You can get around the fact that it’s difficult for screen-reader users and people with mobility impairments to skip over large blocks of navigation links by simply rethinking your navigation. Do you need large blocks of navigation links? Is there another way to do it?
You can get around the fact that forms are confusing and tedious to fill out for nearly everyone with a disability by making your forms simpler. Can you split it up into a couple of smaller forms? Do you really need a side-by-side layout, which usually means more complicated HTML?
We have some research that shows that accessible sites are easier for nondisabled people to use. What I’m saying is that simpler sites are more accessible, which in turn means that their ease of use increases further.
Specific topics
Now let’s consider some specific issues in Web design and the accessibility implication of each one.
Images
- Gets the most attention, and it is important
- Do not be afraid to use images of any kind
alt
text is widely understood
- Much-discussed
longdesc
is rarely actually needed, with some exceptions
- Use CSS
background-image
as much as possible to avoid the problem altogether
- Ancillary uses like list bullets, for which the preferred method now is Bowman’s
background-image
Multimedia
- Overlooked – and sometimes deliberately ignored, since it’s difficult and onerous
- WCAG Priority 1 requires captioned and (where necessary) described multimedia
- Transcripts are mandatory for audio, optional for video; in practice, transcripts are needed only for certain audio types (e.g., not online streams)
- It’s hard to do – even if you send your video out of house, which in most cases is what you should do
- Open accessibility is easier than closed
- Many videos do not require description, which has almost no history in Australia, but that must be assessed case by case and not by genre or category
- If you go for closed captions and/or descriptions, don’t use Windows Media, unless it’s on an intranet and the user base is known for certain. That’s because Windows Media has more annoying limitations than QuickTime or Real do. (Note that none of those formats is without annoying limitations)
- For open captioning and description, Windows Media is barely tolerable
- QuickTime and Real are slightly better options
Navigation and layout
- Simplify everything
- Navigation at the right (in left-to-right languages) is marginally better
- Improved information architecture avoids or solves many problems
- Use valid code: Menus, for example, should be lists
- In 2004, CSS only, please; using tables for layout is officially dead
- Provide alternate stylesheets for reformatting (the subject of a forthcoming article for A List Apart)
- dark vs. light
- large vs. small type
- single- vs. multi-column
Intranets
- Can streamline for known user base
- The downside is: It may change. Hence you must have a plan worked out up front to accommodate new users on your closed network
- Valid code and usual principles apply
Q&A
A superspecial extra!
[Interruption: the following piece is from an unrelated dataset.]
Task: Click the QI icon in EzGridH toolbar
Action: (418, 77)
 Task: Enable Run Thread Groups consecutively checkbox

Here are some notes based on questions posed during the Web Essentials Q&As – just the ones with value for posterity.
- What about MathML? Or should we just use CSS to simulate mathematics?
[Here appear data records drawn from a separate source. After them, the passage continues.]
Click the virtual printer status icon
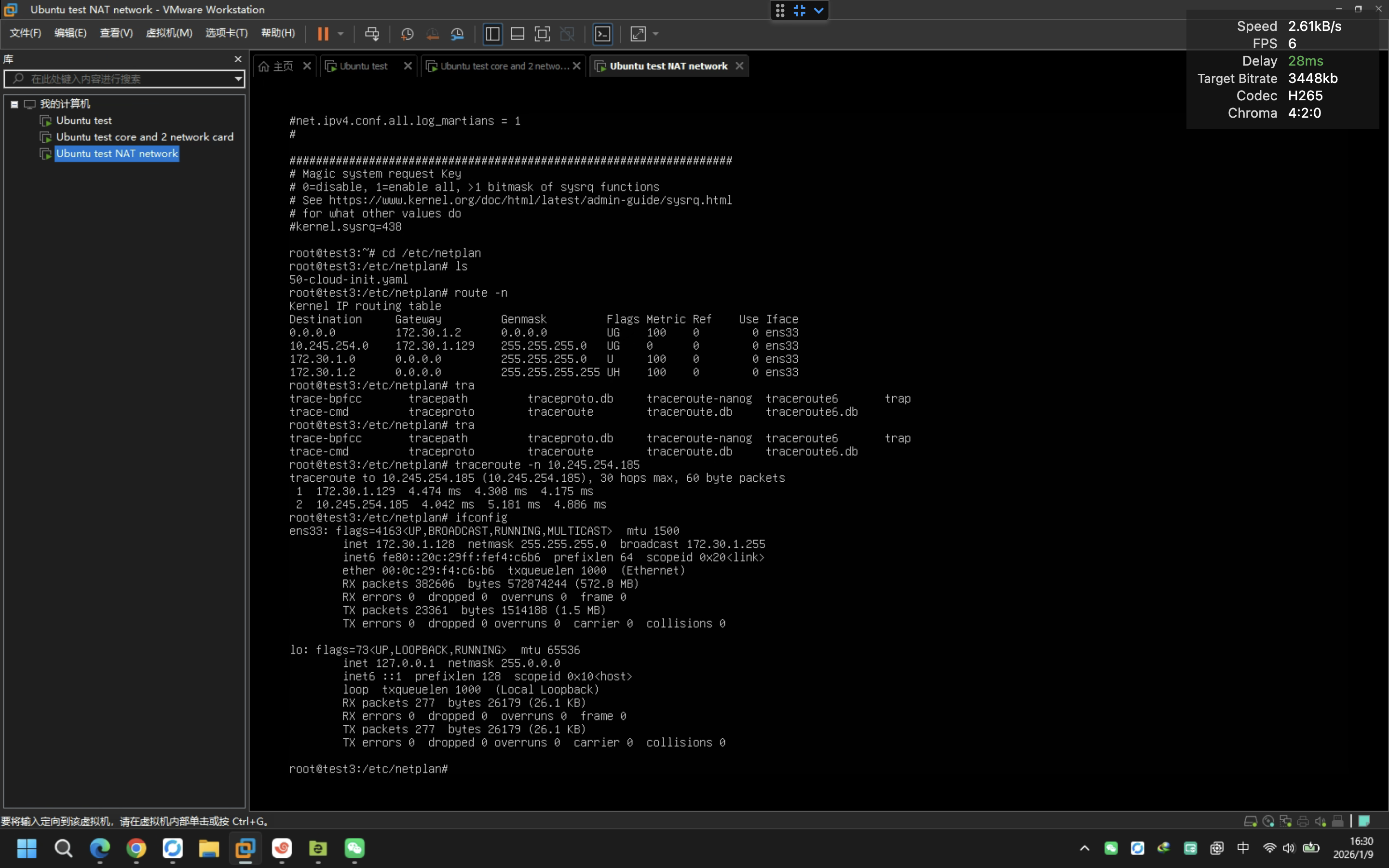Viewport: 1389px width, 868px height. 1304,821
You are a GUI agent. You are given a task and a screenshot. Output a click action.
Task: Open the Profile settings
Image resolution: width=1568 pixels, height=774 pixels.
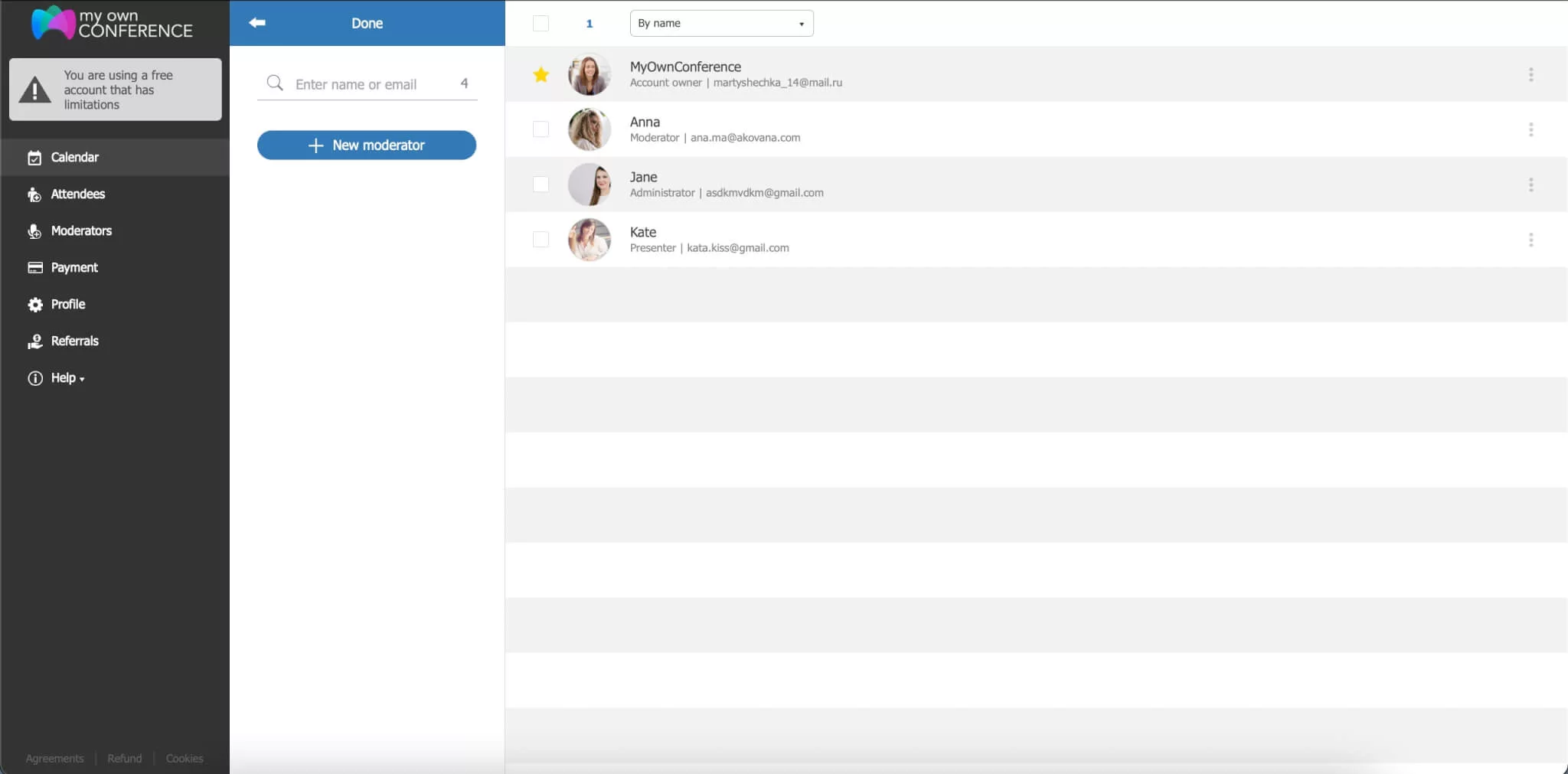[68, 304]
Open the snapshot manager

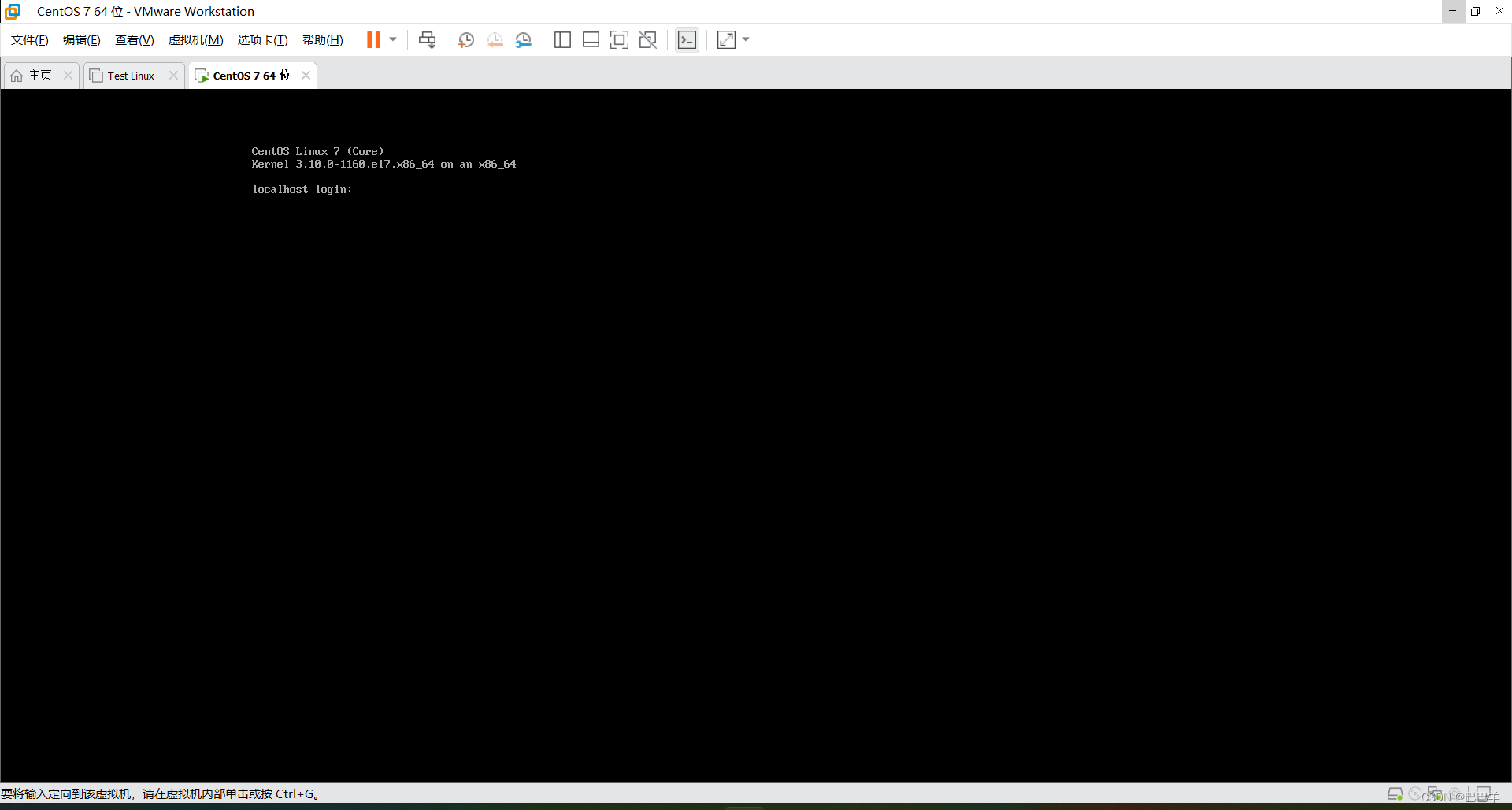(x=524, y=39)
- No, there’s now a plug-in for IE/Win that allegedly makes pages written in MathML (and how many of those are there?) actually accessible and usable to screen readers.
- What about the real-world implications of Web accessibility? If I’ve got an accessible Web site, does that mean my offline business has to be accessible, too – accepting TTY calls, producing alternate-format materials, and the like?
- Probably, but not necessarily. What you definitely must do, though, is have a contingency plan for such requests, as I explain in my book.
- How different are WCAG 1.0 and the U.S. Section 508 regulations?
- Jim Thatcher is the master of that question.
I’ll add more here as people jog my memory.